Jonathan Gibbs, review of Skippy Dies by Paul Murray, in Independent [UK] (12 Feb. 2010).


Source: online - accessed 08.02.2010.

Paul Murray’s novel opens with the title scene. Skippy, a junior boarder at Seabrook College for Boys in Dublin, is having a doughnut-eating contest with his friend Ruprecht when he collapses to the floor and expires, in full view of the other kids at Ed’s Doughnut House. The book then rewinds and for two of its three volumes (Skippy Dies comes as a trio of paperbacks) takes us through the preceding term. We see life not just for the boys, but for the teachers, an uneasy mix of secular types and elderly priests vaguely aware that their status at the school and in the world is slowly slipping away.

In fact, Skippy, a rather passive, vacant boy, is only one of a handful of central characters, but he and his death are the nexus through which all the novel’s other plot strands twine.
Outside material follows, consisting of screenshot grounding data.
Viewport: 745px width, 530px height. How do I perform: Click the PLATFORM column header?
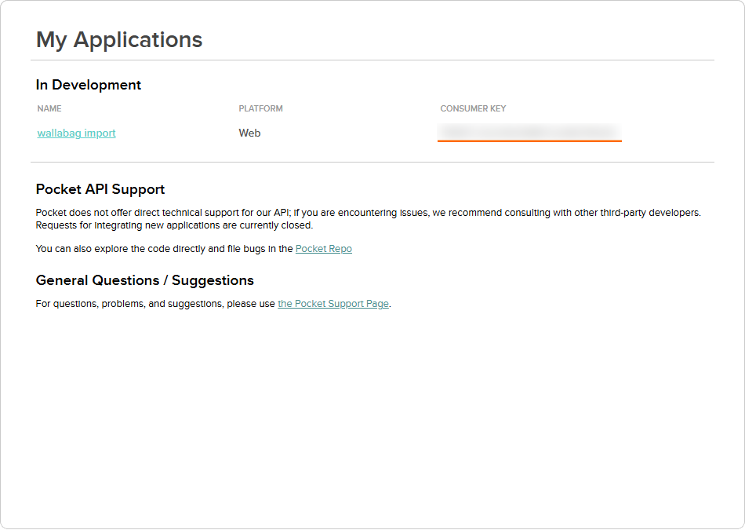click(x=260, y=108)
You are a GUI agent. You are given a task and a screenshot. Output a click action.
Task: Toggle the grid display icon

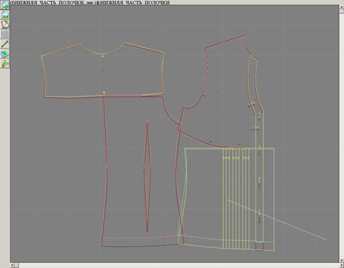point(5,34)
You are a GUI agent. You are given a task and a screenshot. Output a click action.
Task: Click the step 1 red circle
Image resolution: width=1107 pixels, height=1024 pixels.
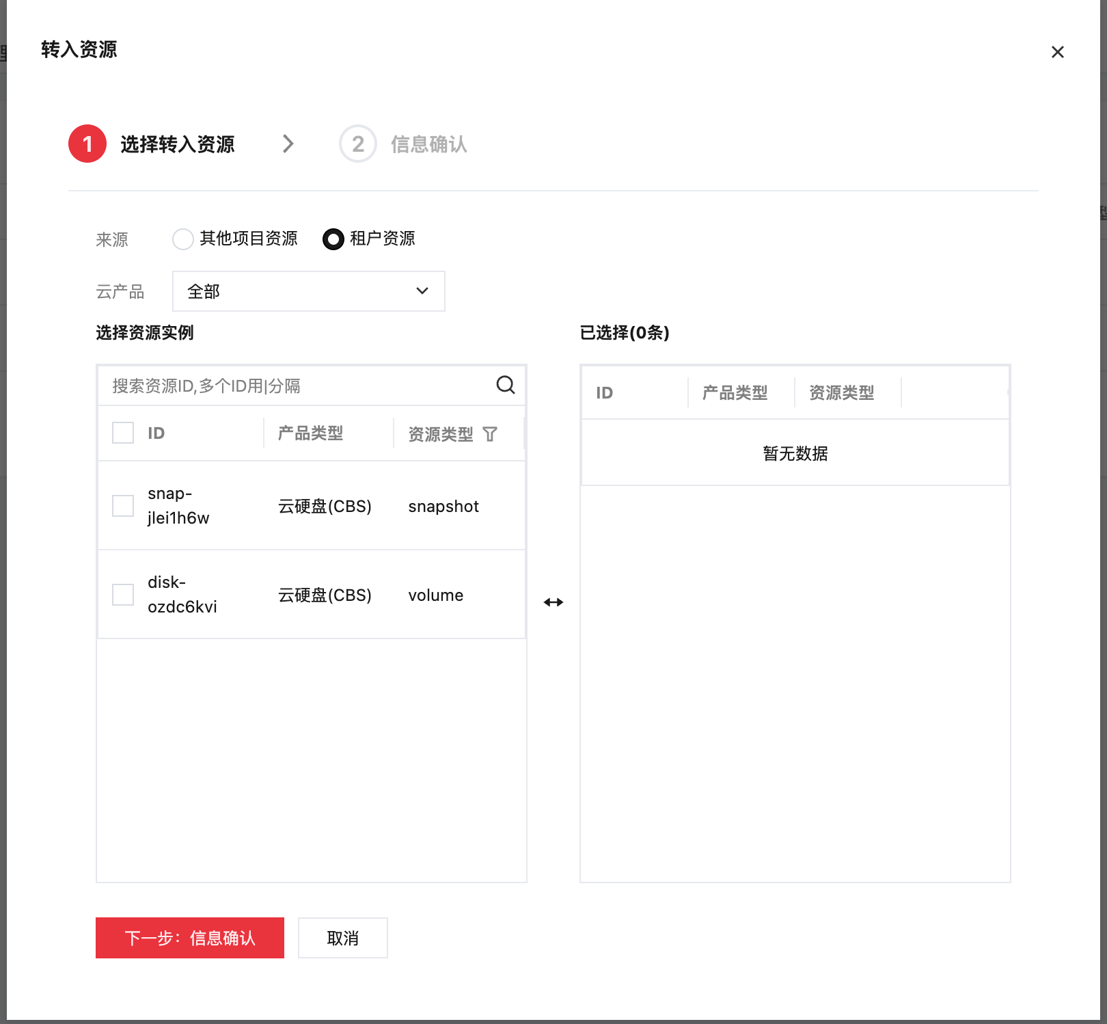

These include the struggle for control of the school by the Acting Principal, Greg “The Automator” Costigan, the burgeoning drug business of delinquent pupil Carl, who sells diet pills to the girls of neighbouring St Brigid’s, and the scientific experiments of Skippy’s room-mate Ruprecht, who is intent on proving the existence of parallel universes.
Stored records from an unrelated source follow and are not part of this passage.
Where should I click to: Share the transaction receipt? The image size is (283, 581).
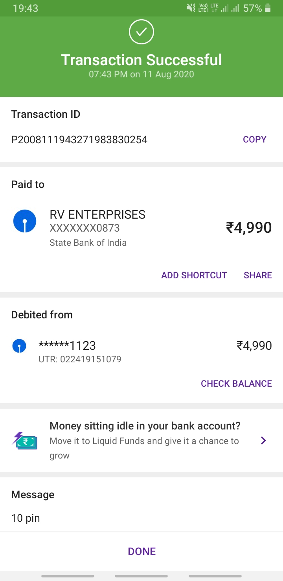(257, 275)
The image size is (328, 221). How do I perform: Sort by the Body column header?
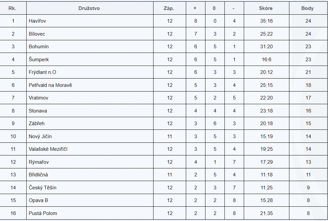pyautogui.click(x=307, y=8)
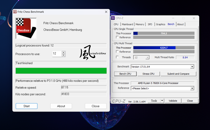
Task: Click the CPU-Z title bar app icon
Action: click(113, 18)
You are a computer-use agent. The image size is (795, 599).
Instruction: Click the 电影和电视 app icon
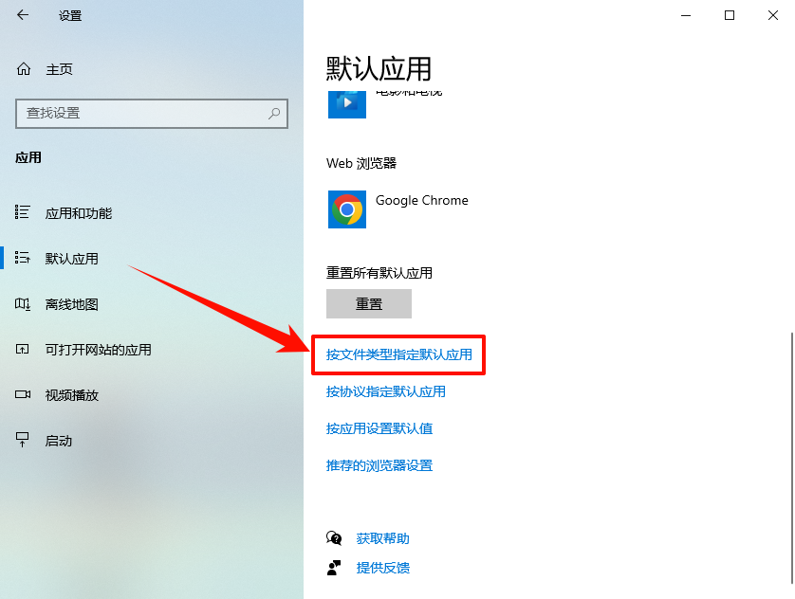pos(346,104)
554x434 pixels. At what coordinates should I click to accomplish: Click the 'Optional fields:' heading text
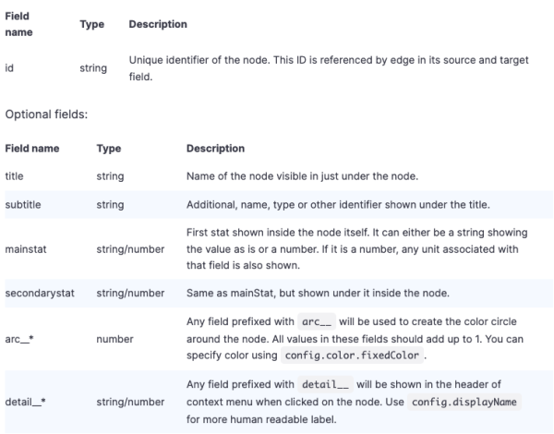[46, 115]
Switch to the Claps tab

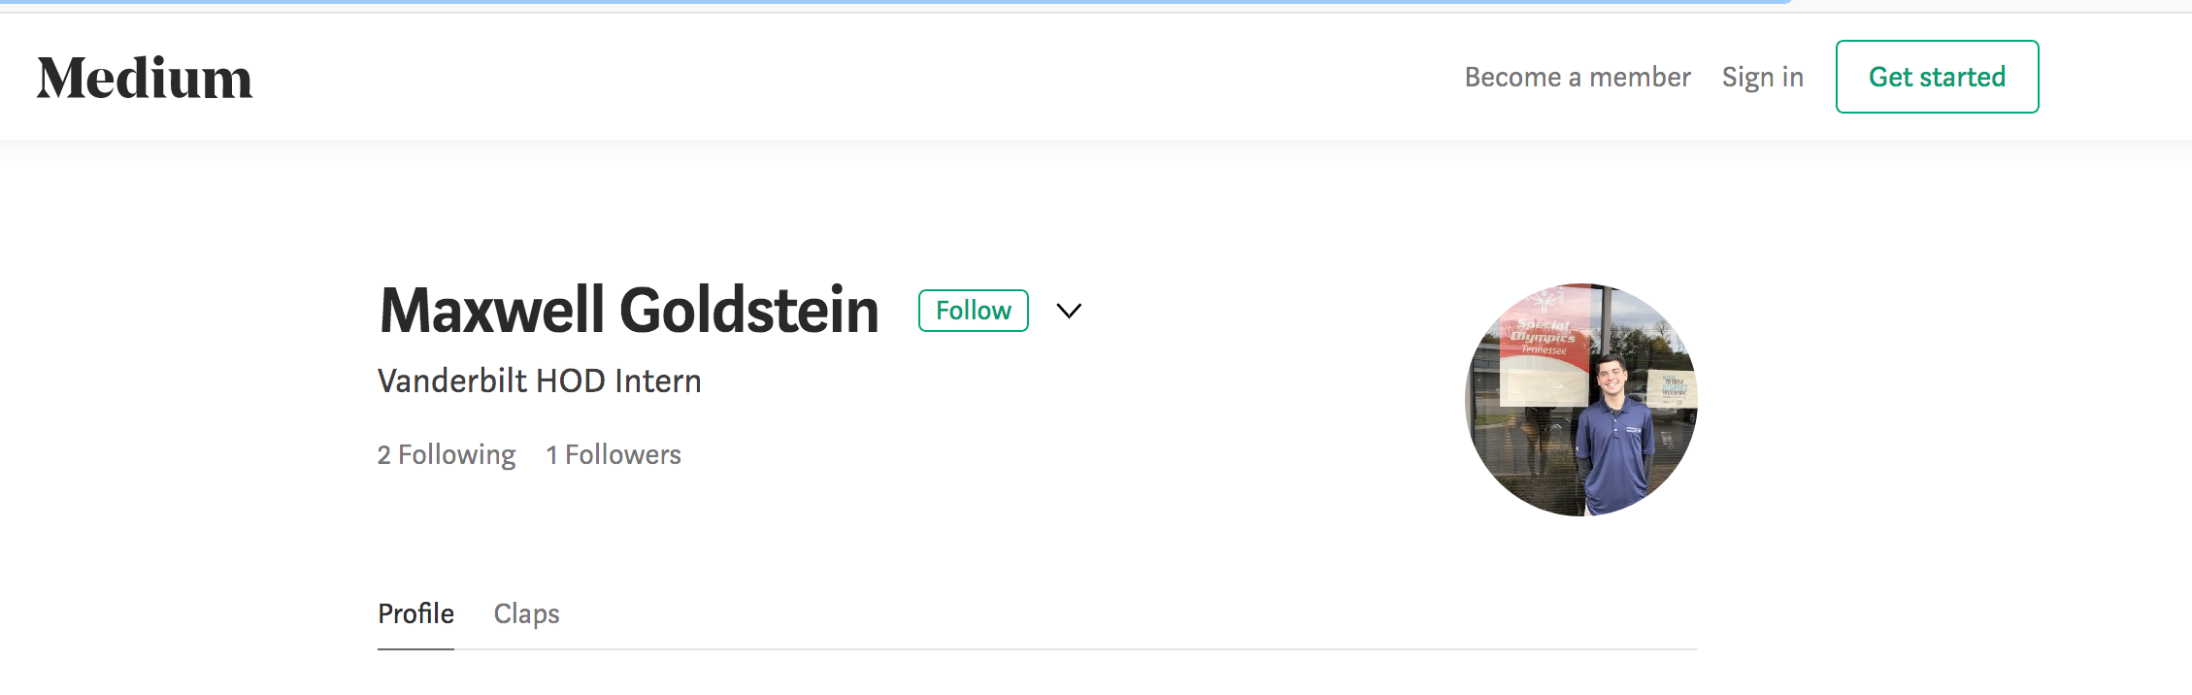[x=526, y=613]
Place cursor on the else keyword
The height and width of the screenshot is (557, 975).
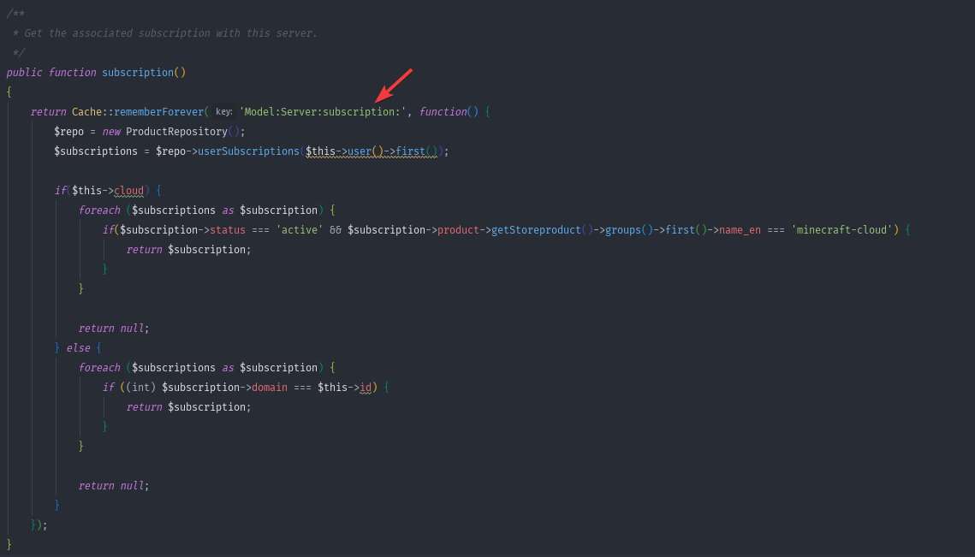tap(78, 348)
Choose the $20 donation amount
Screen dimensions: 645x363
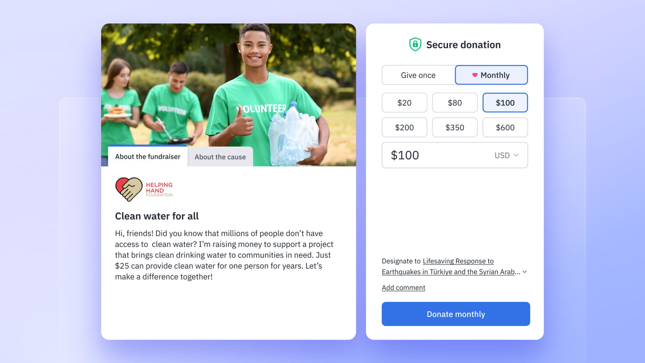[404, 103]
For much of its length, Skippy Dies is a rollicking school comedy, ticking boxes with a gleeful, authoritative flourish. Foul-mouthed boys seek ingenious ways to stave off boredom and make contact with girls, while eccentric teachers despair of their lives. Chief among these is congenital failure Howard Fallon, who finds his insipid existence upset by the arrival of a gorgeous blonde supply teacher, Aurelie McIntyre.

Howard’s clumsy negotiations with her are some of the funniest parts of the book - and this is a novel that had me barking out happy laughter almost as a form of regular punctuation. “’You know, I’m not going to sleep with you,’” Aurelie says at their first meeting, “looking him over with the tip of her tongue tucked into the corner of her mouth, as if she is deciding what to have for dinner.” Then, at their second, when Howard ineptly tries to refer to this, “’Now I’m definitely not going to sleep with you.’”

The first volume ends with an eye-opening Halloween Hop that involves many of these themes (drugs, sex) but expels Aurelie from the book. With her, a spark seems to go from it, as Murray knuckles down and starts working his way towards poor Skippy’s demise.

There’s the only real problem. The book strays near some dark territory (self-harm, domestic violence, bereavement, sexual abuse), but maintains its light, utterly readable, skippy tread throughout. In this it is reminiscent of Zadie Smith’s White Teeth - intricate of structure, charming of surface, adept at winding science and history into its design, it can’t in the end decide how serious or funny it wants to be.